Com isto, passaram a ser investigadas pessoas e empresas que sequer
constavam nas denúncias do e-mail”, explicou Cidinha Campos,
acrescentando que, embora o caso tenha sido levado à DP após
o recebimento de um e-mail, o inquérito não levou em consideração
o que era dito nas denúncias. De acordo com a delegada Evanora
Gomes, alguns nomes de prováveis envolvidos na fraude foram ditos
por José Graciosa e Maria Verônica, como os de Leonardo
Soder e Marco Túlio Vieira de Aguiar. “Não pude
dar andamento ao processo por falta de tempo para concluir as investigações.
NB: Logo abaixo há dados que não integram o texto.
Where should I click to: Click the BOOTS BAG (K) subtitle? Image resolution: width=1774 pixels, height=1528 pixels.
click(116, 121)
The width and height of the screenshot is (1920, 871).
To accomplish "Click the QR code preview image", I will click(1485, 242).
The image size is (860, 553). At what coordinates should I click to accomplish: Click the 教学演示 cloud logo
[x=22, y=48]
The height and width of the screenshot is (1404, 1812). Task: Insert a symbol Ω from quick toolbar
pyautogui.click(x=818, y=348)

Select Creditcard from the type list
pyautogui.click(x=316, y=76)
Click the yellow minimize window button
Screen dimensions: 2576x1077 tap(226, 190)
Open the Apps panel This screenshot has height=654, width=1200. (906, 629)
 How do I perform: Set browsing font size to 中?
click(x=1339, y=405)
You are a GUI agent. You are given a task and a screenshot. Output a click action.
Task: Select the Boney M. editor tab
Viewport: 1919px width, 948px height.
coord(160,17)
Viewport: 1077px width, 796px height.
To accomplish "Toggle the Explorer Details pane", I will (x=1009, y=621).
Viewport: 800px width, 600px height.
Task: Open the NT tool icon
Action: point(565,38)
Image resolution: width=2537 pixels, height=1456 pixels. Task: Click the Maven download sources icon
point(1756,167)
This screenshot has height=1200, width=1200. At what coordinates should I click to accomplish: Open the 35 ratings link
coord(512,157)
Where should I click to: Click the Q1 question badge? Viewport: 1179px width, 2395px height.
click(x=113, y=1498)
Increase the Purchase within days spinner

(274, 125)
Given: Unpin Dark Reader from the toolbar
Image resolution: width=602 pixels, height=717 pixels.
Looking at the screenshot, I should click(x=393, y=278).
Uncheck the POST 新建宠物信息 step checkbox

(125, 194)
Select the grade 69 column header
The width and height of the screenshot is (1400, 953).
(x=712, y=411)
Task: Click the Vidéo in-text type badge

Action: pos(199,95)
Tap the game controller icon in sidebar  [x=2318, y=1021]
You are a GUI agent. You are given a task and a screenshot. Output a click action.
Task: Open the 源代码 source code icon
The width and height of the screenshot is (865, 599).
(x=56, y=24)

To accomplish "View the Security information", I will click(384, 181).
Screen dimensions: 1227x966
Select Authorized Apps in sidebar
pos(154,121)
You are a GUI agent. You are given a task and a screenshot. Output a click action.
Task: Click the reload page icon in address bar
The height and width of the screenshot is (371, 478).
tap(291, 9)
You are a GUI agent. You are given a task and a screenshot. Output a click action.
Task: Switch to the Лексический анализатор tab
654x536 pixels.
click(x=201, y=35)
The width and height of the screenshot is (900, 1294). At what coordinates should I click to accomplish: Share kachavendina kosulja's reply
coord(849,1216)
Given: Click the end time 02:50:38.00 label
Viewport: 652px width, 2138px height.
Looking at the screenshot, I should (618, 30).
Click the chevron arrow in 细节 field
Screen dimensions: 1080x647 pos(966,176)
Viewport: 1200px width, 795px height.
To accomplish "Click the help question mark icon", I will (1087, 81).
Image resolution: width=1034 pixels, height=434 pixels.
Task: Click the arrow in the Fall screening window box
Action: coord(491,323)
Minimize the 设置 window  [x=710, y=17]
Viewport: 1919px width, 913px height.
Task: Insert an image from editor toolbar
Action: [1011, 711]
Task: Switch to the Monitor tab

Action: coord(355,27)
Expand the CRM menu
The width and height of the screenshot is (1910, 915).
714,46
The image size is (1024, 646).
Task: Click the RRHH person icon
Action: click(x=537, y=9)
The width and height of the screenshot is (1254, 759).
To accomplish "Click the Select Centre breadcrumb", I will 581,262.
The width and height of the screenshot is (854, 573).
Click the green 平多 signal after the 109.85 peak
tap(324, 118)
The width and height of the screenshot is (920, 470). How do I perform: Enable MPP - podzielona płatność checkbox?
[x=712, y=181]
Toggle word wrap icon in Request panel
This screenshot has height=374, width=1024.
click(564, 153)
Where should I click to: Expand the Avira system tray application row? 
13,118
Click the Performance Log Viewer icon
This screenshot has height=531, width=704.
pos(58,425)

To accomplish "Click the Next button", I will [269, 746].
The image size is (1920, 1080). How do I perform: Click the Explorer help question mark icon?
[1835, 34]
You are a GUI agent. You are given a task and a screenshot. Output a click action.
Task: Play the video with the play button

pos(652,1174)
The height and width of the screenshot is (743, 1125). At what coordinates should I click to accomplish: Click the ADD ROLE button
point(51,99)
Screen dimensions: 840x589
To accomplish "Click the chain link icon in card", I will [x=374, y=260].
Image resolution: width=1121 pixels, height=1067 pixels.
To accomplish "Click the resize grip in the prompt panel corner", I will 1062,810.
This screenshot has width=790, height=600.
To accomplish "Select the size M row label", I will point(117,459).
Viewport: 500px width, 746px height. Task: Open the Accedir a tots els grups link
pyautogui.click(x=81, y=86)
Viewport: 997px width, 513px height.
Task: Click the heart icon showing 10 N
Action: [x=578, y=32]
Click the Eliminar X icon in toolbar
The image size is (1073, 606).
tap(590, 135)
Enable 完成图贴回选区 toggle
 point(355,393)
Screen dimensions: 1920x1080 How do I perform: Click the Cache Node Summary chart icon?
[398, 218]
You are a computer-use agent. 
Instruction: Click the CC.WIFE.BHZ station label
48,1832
Na 4ª DP eu tinha cinco mil inquéritos para cuidar”,
justificou-se a delegada.
Foi quando a deputada Cidinha Campos disse que Leonardo Soder e a empresa
Instituto Niteroiense de Administração Pública
(Inap), na qual ele trabalhava, foram incluídas no inquérito
“por influência”, já que não constavam
do e-mail. “É óbvio que uma delegada pode ser influenciada
ao erro por um presidente do TCE. As denúncias contidas no e-mail
é que deveriam ser investigadas, porque, se não déssemos
crédito às denúncias, o Disque Denúncia
– ótimo instrumento de investigações –
não poderia existir”, salientou a parlamentar.
Mas não foi só isso. Segundo Cidinha Campos, o delegado
responsável pelo inquérito na Delegacia de Repressão
ao Crime Organizado (Draco), Milton Olivier, foi rapidamente transferido
para uma unidade distante tão logo começou a convocar
as pessoas para depor sobre a ocorrência. “Se as pessoas
conseguem interferência no andamento dos trabalhos até
daqui da Casa, imagina na Polícia”, frisou a parlamentar.